Selenium is required for normal upregulation of myelin genes in differentiating oligodendrocytes

Abstract

The purpose of this study was to characterize the selenium requirement for the normal differentiation of oligodendrocyte lineage cells. In primary mixed glial cultures prepared from newborn rat brains, the overall growth of cultures, as seen from the total RNA yield, was not significantly affected by selenium. However, 30 nM selenium was required for the normal upregulation the proteolipid protein, basic protein, and myelin-associated glycoprotein gene expression assessed by Northern blot analysis. Selenium deprivation during initial, rapid phase of the gene upregulation irreversibly suppressed the genes, indicating the existence of a critical period in oligodendrocyte differentiation. In purified oligodendrocyte cultures prepared by mechanical dislodging of progenitor (O-2A) cells from mixed glial cultures, total cell number and total RNA yield were virtually unaffected by selenium deprivation; however, the developmental upregulation of the myelin genes was profoundly attenuated.
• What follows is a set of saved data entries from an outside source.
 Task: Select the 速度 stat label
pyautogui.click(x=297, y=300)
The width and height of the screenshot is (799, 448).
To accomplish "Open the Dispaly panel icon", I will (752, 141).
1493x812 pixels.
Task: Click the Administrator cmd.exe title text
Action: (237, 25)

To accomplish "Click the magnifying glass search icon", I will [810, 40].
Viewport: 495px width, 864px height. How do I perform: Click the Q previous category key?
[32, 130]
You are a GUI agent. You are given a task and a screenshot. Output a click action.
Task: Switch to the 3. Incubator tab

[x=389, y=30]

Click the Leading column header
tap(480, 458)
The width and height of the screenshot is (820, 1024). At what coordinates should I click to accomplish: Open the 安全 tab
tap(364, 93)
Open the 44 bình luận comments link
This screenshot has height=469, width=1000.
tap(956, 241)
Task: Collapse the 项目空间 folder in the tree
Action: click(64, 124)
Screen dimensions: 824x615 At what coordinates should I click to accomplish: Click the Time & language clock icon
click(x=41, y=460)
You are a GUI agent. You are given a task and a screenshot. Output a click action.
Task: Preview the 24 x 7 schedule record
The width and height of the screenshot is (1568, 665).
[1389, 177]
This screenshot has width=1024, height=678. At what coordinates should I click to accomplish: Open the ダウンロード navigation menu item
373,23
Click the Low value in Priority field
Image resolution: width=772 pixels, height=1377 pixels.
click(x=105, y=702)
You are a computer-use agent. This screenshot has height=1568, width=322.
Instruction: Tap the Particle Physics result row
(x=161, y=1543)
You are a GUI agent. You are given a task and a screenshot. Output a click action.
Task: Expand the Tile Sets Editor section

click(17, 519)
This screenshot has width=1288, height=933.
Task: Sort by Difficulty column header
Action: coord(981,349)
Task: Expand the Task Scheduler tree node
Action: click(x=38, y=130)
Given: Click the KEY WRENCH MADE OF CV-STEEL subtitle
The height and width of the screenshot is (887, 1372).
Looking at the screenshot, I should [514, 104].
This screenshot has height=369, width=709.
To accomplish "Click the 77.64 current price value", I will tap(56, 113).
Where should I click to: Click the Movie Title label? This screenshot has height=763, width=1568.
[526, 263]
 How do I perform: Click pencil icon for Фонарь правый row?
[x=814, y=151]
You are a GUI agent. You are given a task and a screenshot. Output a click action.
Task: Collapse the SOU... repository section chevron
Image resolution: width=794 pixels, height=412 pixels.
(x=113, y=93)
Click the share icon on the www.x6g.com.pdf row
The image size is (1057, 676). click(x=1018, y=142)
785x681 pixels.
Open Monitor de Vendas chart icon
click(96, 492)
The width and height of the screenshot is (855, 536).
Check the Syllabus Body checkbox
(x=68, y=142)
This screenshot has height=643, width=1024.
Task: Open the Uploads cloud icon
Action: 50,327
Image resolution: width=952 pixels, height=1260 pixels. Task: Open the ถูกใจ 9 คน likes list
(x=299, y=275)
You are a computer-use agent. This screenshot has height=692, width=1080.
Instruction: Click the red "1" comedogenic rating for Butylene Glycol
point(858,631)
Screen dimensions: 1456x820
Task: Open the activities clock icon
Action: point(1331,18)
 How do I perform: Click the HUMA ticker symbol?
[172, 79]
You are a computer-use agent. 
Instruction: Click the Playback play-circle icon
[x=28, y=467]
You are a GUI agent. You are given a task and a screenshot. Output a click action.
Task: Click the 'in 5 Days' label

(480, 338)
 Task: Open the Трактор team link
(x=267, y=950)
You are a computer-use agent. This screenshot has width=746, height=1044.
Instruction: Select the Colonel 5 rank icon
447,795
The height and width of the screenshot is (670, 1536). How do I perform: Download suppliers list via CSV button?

Immunocytochemical analysis confirmed the suppressive effect of selenium deficiency on the differentiation of oligodendrocyte lineage cells, as seen from a significant decrease in the population of GalC+ and O4+ cells. Because the number of GC+ cells was more reduced than the number of O4+ cells, the results indicate that selenium deficiency may specifically inhibit the progression from immature to mature oligodendrocytes.